Notably, in his humorously titled 2004 essay
My Dreadful Failure as an Australian Filmmaker, auteur Philip Brophy wrote regarding his debut feature
Body Melt, “
Ten years ago, I thought it would be really fun to get the then 'Coles girl' (Lisa McCune) to drop her placenta one month prior to child birth, then have the placenta force it's way down her husband's (Brett Climo) throat while her womb explodes. I also thought it would be a barrel of monkeys to kill a whole lot of soapie stars in a feature film. I also thought people would like it. Here in Australia, they sure didn't. Body Melt had no 'hero', no 'journey', no '3-act-structure', no 'multicultural aspirations', and no condescending dismissal of bogan suburbia (very important in quality Aussie comedy). Late last year Tarantino proclaimed Body Melt 'the best Australian film of the 90's' - but hey, what would he know? David Stratton hit it better on the mark: ‘Pity.’” Since
Body Melt, like a lot of so-called
body horror films, tends to be a flick that people either love or love to hate, it should be no surprise that
Salt, Saliva, Sperm and Sweat has suffered a similar fate in terms of obtaining a dubious reputation. Indeed, in the book
Censorship: A World Encyclopedia edited by Derek Jones, Irish film professor and movie producer Dr. Rod Stoneman (who via the Irish Film Board, acted as an executive producer on Peter Mullan’s
The Magdalene Sisters (2002)) noted that, aside from being heavily reedited when it was screened on British TV in 1990, Brophy’s film was found to be mighty offensive by certain Scottish college students. Indeed, as Dr. Stoneman wrote in the book, “
There was, however, further controversy about SALT, SALIVA, SPERM AND SWEAT at a student seminar on censorship in Glasgow University the year after its transmission. The necessary mischief involved in pushing the boundaries of British television with such a deliberately rude and shocking piece were challenged by a student audience, who thought that the desirous look from the main character to a young boy drying himself by the fire after a bath (which had been reduced from a prolonged stare to a glancing ambiguity in the cut version) was still outrageous and unacceptable.

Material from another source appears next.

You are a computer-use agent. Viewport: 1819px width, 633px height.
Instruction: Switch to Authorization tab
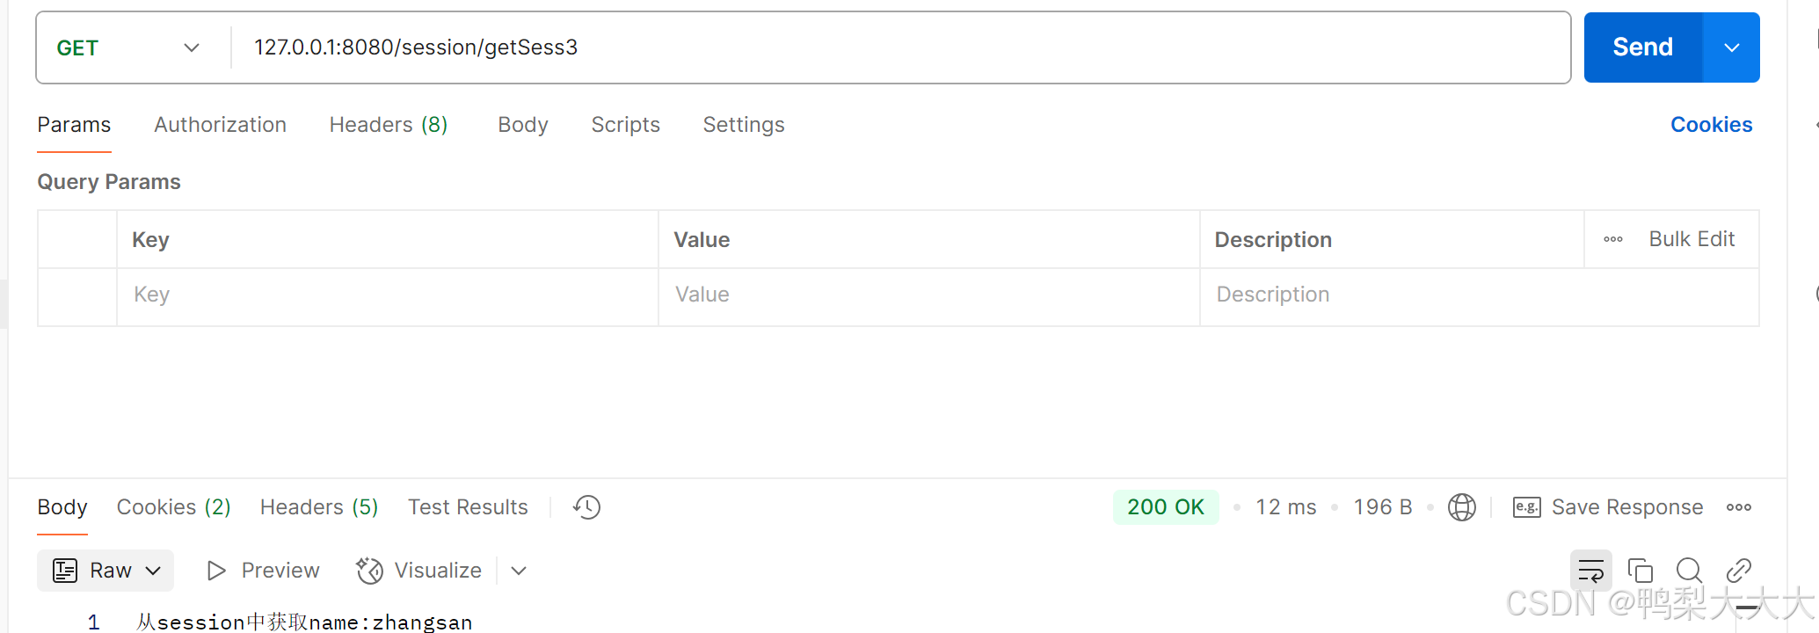coord(220,125)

Some young people apparently felt that child sex abuse was too serious an issue to be played with in a satire about something else.”

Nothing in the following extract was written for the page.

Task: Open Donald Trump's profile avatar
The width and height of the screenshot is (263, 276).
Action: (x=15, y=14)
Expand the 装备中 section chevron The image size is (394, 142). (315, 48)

While not exactly an unequivocal masterpiece,
Salt, Saliva, Sperm and Sweat is almost immaculate in the context of the particular preternatural cinematic universe that it inhabits, sort of like similarly unclassifiable and inexplicable quasi-artsy works like
Themroc (1973) directed by Claude Faraldo and
Animales racionales (1983) aka
Human Animals directed by filmmaker/screenwriter Eligio Herrero. While
Body Melt is undoubtedly regarded as Brophy's celluloid magnum opus, I unquestionably prefer his first film because I found its scathing anti-bourgeois iconoclasm and post-punk anti-aesthetic to be truly unrivaled (while
Body Melt is, at least to some extent, derivative and just too much like the early horror-comedies of Peter Jackson like
Bad Taste (1987) and
Dead Alive (1992) aka
Braindead for my liking). Indeed,
Salt, Saliva, Sperm and Sweat is the film that Nick Zedd and various other dope-addled members of the Cinema of Transgression wish they had directed but lacked the sophistication, artistic prowess, and sense of cinema (to read some of Brophy's essays on film, checkout his
official website). Unlike Zedd and company, Brophy understands that you have to understand the rules of cinema before you break them. If you ever needed a sort of intricate metapolitical argument as to why you should never step foot in an office and you do not feel like reading esoteric Radical Traditionalist writings or suffering the experience of working under some self-important feminist-brainwashed female boss who wishes that her clit would grow into a cock,
Salt, Saliva, Sperm and Sweat should provide you with enough fiercely fucked food-for-thought to inspire you to prefer doing manual labor over shuffling papers.